===== Data extracts =====
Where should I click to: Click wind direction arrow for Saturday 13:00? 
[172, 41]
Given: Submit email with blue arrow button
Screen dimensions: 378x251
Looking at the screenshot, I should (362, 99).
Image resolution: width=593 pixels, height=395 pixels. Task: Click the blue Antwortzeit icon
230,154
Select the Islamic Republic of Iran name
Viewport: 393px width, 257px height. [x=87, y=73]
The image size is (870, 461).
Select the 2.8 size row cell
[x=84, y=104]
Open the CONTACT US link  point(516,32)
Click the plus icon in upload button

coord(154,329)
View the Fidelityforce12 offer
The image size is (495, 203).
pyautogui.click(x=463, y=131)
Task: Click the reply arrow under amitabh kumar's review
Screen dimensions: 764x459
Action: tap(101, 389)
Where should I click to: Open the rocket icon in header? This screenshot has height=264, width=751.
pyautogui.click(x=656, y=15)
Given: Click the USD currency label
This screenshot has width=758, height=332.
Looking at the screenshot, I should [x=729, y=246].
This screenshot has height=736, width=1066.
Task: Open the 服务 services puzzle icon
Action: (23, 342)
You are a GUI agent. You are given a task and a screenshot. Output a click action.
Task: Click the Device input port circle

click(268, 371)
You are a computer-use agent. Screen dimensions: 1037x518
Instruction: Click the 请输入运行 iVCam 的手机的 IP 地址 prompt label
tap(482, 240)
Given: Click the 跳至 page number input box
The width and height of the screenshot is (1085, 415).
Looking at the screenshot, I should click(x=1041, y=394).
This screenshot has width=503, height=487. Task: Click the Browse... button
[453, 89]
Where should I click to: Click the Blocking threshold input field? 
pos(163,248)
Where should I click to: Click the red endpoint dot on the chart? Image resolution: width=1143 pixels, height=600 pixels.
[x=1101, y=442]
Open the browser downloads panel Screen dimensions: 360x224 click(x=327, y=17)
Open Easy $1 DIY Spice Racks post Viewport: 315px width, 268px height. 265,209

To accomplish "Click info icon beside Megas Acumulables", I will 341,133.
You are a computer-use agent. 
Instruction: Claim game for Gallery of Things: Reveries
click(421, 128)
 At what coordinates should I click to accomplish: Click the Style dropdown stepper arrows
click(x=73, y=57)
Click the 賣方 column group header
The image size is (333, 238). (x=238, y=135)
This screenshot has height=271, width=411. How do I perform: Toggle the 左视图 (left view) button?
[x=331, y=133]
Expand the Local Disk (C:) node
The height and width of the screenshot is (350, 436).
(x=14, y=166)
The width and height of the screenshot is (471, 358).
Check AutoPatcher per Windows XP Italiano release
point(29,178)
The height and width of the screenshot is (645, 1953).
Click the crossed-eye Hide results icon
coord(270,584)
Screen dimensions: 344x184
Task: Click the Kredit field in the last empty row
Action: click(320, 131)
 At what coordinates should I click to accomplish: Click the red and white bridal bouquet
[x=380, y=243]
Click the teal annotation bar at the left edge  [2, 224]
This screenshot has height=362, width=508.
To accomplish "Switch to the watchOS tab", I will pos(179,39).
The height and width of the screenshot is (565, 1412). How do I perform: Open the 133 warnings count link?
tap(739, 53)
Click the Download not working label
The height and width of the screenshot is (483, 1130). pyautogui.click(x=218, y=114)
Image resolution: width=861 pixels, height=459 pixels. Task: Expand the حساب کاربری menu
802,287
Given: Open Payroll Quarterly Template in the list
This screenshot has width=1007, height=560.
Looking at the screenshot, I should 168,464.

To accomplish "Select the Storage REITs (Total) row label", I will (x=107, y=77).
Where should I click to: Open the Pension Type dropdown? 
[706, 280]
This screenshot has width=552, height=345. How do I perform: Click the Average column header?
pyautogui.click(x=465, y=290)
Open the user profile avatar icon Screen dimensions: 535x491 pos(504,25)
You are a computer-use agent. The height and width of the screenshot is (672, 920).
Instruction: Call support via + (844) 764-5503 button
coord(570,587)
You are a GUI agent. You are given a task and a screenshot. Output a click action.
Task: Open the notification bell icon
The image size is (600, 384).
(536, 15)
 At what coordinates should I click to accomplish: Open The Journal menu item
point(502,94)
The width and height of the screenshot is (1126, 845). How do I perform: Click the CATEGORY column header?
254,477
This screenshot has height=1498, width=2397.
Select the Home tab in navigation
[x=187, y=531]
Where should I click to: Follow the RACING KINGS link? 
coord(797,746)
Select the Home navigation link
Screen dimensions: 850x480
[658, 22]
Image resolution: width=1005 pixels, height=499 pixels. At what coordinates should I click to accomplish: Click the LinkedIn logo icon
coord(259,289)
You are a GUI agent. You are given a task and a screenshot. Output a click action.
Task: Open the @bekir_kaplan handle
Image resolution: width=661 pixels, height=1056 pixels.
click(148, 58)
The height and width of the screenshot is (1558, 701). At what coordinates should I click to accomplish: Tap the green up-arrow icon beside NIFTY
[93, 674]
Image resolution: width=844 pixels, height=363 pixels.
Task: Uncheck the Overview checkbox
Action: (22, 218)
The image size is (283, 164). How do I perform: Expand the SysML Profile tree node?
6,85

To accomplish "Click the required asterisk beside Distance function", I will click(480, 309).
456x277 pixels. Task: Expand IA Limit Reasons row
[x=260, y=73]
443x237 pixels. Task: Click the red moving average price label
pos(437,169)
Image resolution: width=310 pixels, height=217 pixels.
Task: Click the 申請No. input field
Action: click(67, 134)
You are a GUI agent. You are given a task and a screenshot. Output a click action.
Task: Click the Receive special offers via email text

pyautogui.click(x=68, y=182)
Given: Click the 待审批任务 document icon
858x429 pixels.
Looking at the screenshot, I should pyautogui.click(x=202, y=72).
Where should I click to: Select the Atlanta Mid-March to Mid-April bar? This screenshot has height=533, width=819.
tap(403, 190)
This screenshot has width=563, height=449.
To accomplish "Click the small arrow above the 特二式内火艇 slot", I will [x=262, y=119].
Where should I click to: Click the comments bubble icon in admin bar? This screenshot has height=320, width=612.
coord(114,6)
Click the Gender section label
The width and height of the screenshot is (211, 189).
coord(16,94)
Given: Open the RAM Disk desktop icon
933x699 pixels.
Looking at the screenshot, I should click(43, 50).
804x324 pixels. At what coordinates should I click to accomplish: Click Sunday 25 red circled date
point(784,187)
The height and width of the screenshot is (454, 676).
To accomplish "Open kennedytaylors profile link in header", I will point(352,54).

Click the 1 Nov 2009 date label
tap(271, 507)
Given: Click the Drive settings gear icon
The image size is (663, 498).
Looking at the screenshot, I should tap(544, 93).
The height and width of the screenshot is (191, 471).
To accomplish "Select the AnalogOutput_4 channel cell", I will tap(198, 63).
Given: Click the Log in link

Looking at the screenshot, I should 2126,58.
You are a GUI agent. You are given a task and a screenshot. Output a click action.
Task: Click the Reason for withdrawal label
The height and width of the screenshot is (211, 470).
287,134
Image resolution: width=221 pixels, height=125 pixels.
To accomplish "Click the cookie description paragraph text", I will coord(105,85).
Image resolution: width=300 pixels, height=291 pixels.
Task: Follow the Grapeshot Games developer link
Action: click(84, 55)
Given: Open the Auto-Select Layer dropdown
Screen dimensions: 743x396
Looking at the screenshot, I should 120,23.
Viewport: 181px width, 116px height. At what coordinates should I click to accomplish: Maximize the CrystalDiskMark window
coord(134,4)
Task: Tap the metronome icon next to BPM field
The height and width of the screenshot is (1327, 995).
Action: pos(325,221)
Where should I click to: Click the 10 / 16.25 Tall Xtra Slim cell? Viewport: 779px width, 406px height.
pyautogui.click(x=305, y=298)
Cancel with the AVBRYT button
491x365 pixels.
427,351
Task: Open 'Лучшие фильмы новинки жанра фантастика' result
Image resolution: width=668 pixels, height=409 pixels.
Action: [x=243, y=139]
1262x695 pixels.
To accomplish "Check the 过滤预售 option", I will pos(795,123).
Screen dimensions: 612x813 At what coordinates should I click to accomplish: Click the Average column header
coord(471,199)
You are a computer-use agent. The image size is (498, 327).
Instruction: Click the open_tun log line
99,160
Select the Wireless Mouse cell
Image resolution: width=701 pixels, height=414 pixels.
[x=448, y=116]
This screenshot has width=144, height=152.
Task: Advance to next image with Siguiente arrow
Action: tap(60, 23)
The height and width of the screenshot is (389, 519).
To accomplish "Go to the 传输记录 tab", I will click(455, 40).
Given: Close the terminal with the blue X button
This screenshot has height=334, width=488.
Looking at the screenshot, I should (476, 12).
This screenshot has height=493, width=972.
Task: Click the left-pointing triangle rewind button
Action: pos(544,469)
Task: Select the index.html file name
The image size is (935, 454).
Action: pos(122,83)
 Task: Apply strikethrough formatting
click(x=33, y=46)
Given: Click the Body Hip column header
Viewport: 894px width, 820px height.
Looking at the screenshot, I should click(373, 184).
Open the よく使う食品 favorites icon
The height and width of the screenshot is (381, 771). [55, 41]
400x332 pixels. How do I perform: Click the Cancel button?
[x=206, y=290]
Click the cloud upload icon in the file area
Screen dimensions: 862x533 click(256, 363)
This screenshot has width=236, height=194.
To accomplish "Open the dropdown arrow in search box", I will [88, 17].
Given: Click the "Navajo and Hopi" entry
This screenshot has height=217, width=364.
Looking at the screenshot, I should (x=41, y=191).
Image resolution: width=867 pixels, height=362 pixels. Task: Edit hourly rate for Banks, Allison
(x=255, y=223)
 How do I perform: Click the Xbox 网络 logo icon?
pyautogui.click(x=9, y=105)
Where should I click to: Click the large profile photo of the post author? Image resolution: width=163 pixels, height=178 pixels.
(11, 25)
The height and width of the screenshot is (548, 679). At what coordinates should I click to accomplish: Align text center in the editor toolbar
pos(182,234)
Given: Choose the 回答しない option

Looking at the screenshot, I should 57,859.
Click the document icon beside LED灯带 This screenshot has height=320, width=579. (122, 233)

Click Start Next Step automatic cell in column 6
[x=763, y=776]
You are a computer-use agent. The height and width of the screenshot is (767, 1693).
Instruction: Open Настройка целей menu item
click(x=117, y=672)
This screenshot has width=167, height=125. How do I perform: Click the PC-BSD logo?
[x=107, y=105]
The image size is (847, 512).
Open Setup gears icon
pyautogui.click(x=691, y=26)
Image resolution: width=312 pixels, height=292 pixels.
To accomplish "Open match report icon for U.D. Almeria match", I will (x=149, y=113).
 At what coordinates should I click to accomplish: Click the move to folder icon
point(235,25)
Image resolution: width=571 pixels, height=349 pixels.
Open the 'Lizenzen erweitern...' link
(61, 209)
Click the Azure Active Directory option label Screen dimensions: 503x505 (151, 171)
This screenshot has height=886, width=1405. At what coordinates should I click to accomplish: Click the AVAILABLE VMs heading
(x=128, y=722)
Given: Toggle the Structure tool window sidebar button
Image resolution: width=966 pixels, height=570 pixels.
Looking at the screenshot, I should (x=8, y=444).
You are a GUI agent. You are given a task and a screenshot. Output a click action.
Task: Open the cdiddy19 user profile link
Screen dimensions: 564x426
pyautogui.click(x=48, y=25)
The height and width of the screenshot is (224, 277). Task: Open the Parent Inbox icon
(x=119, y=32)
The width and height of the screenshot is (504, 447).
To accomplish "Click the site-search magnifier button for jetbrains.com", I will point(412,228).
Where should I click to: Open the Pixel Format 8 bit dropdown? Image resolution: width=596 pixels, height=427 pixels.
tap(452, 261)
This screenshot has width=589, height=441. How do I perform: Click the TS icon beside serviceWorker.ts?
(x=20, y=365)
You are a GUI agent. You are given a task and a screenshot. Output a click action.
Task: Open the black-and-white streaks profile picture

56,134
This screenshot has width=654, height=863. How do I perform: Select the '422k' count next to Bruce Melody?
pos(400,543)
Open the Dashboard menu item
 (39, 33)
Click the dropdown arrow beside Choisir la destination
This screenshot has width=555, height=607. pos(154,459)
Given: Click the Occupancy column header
=====
* **What you have to do**:
Return every line above where "document" appears.

* **The completed task**:
Given: Click the 待审批任务 document icon
Click the document icon beside LED灯带 This screenshot has height=320, width=579. (122, 233)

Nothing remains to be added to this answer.